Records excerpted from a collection
......

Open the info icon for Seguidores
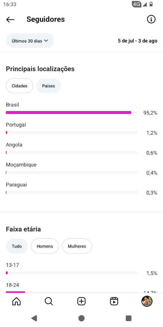The image size is (163, 327). click(151, 19)
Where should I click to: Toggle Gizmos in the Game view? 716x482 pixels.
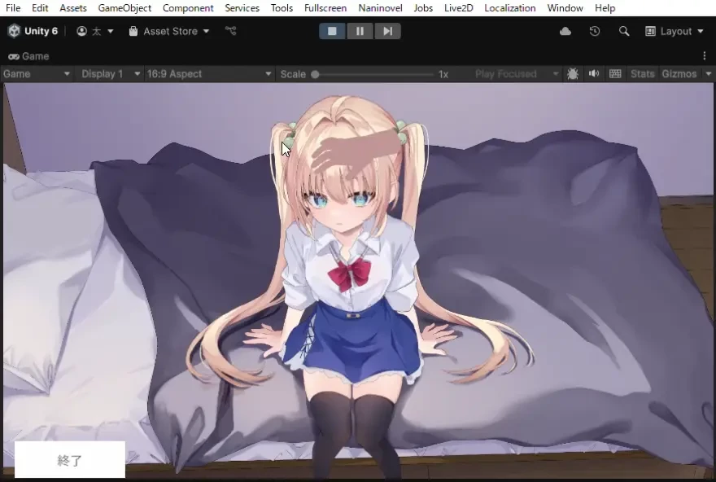(x=679, y=74)
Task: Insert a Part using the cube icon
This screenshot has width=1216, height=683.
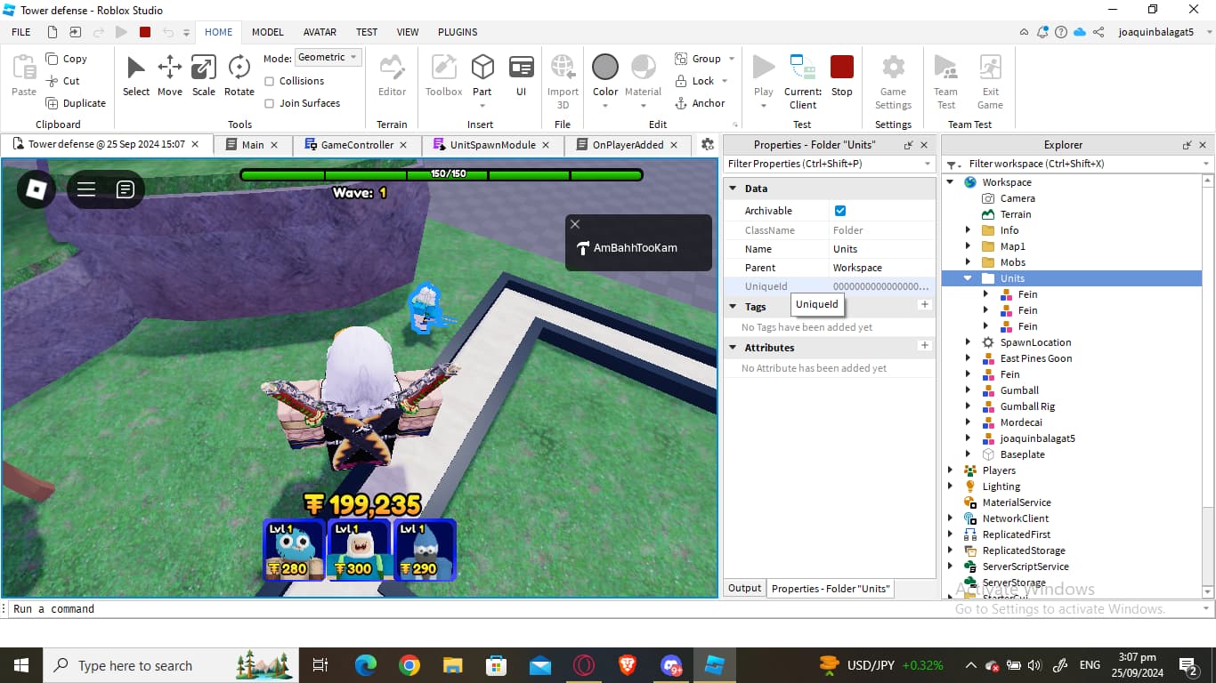Action: pyautogui.click(x=482, y=76)
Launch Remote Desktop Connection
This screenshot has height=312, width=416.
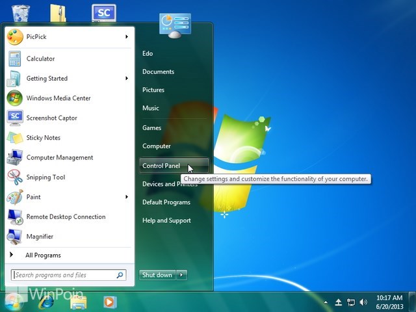pos(69,216)
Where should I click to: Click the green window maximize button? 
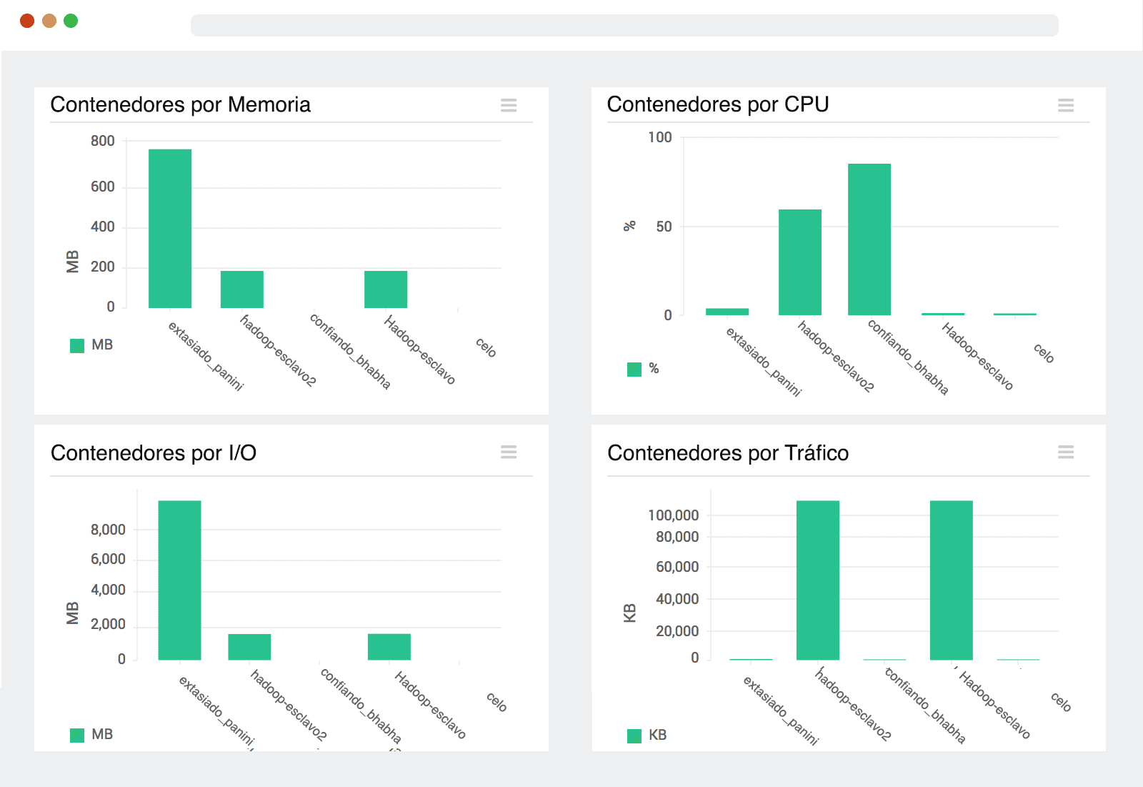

......

Task item> The records need to be restated word for word, minus any images.

Output>
Open the info icon for Seguidores
The image size is (163, 327). click(151, 19)
Where should I click to: Toggle Gizmos in the Game view? 716x482 pixels.
(x=679, y=74)
Task: Insert a Part using the cube icon
This screenshot has width=1216, height=683.
Action: pyautogui.click(x=482, y=76)
Launch Remote Desktop Connection
This screenshot has height=312, width=416.
pos(69,216)
Where should I click to: Click the green window maximize button? 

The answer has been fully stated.